Her hesitation was the answer. He could see the realization creep across her face: she had not checked her six. She had been so focused on keeping Oliver’s genetic markers obscured, so focused on Section 14 protocols, that she had not considered Whitmore’s surveillance network.

“Ollie.” Marcus knelt, bringing himself to the boy’s eye level. “I’m Dr. Winslow. I’m going to help your mother with something. But I need you to trust me. Can you do that?”

Oliver studied him. There was a depth in his gaze that reminded Marcus of Isabella—a seriousness, a watchfulness, a child who had learned to read adults before they spoke. “Are you a good guy or a bad guy?”

“Ollie.” Isabella’s voice was sharp.

“It’s okay.” Marcus held the boy’s gaze. “I’m trying to be a good guy. That’s why I’m here.”

Oliver considered this. Then he nodded. “Okay.”Visit Loerva.

Marcus rose. He turned to Isabella and spoke in a clipped, low tone. “Whitmore knows something. I don’t know how much, but if he’s requesting a meeting at my office the same day you’re here, the timing isn’t a coincidence. You need to leave. Take a different exit. Switch your comm to a burner channel.”

“And you?”

“I’ll handle Whitmore. But I need to know where to find you later.”
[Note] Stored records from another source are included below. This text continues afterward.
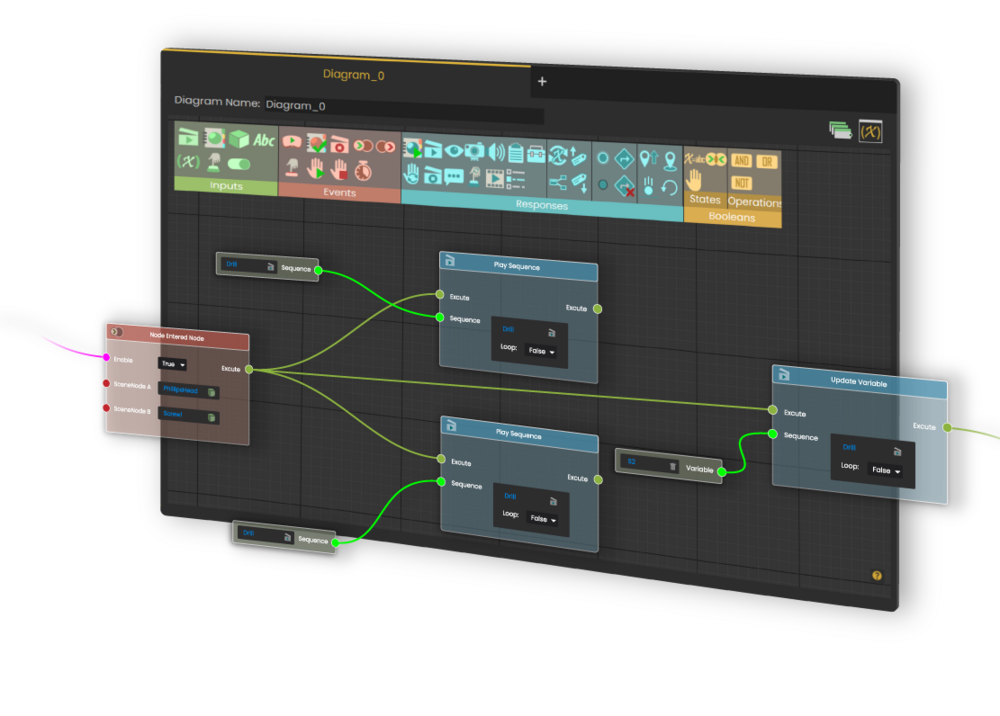Select the 3D cube icon in Inputs
1000x716 pixels.
(239, 141)
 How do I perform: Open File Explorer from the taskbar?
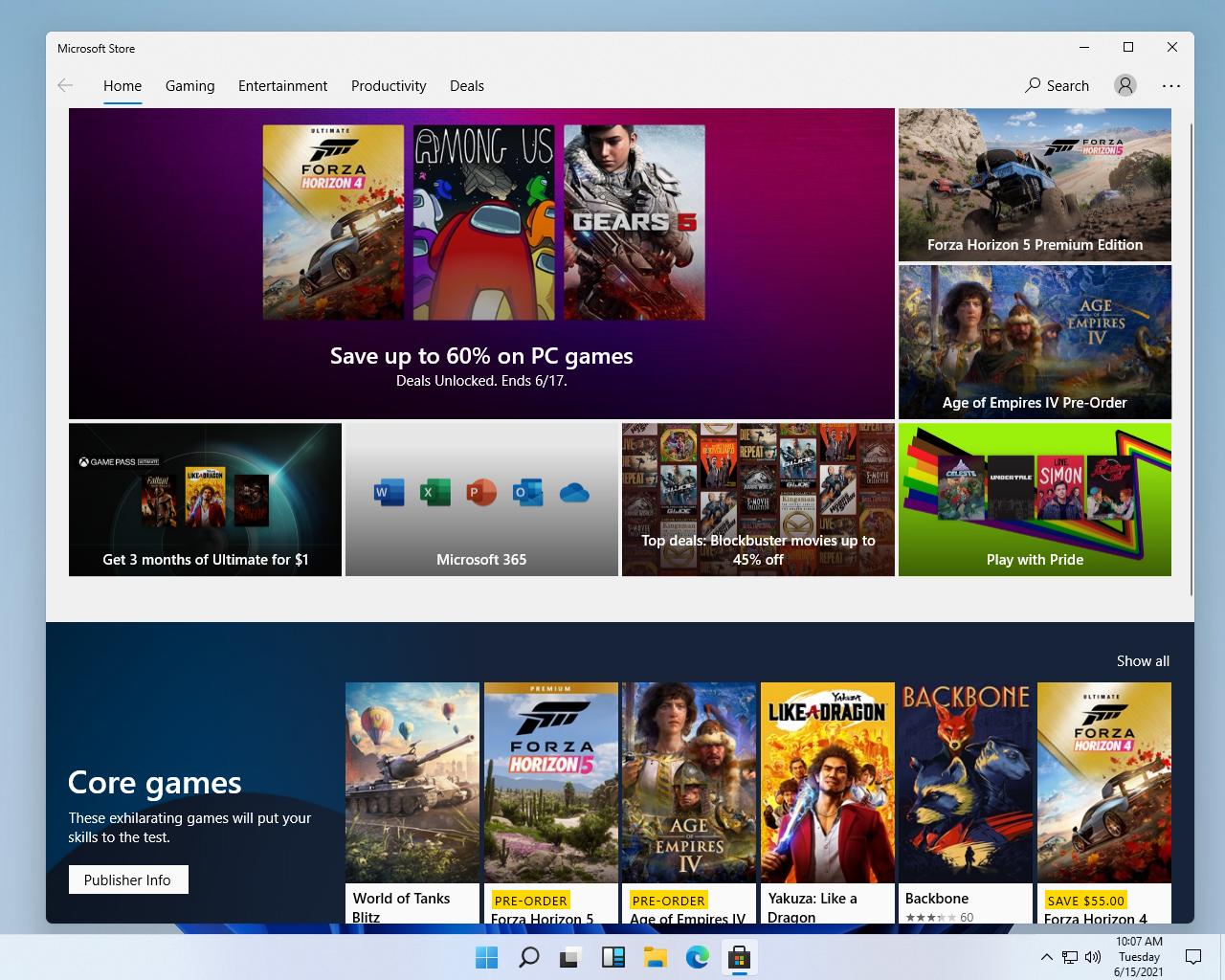tap(655, 957)
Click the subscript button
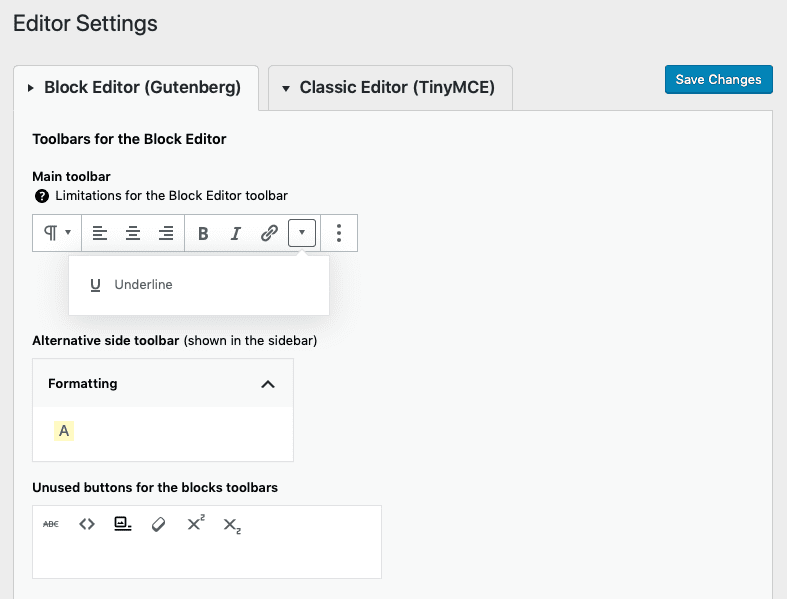The width and height of the screenshot is (787, 599). 231,525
Isabella shook her head. “If you know where we’re staying, they can extract it from you. Corporate interrogations are real, Marcus. You know this.”

“Then give me a landmark. Something vague. Something I can find if I need to.”

She looked at the boy. Then she looked at Marcus. Her expression softened, just a fraction. “The old clock tower. Sector 3. Second floor.”

“Oliver’s biological child—your son. He has questions about his father, and Oliver understands more than you assume.”

Marcus grabbed Oliver’s small hand, his wrist-comm flashing a red alert. “We have to go, now. Do you know where your mother works?” The boy pointed toward the skyline. “At the Whitmore Tower.” Marcus’s blood ran cold.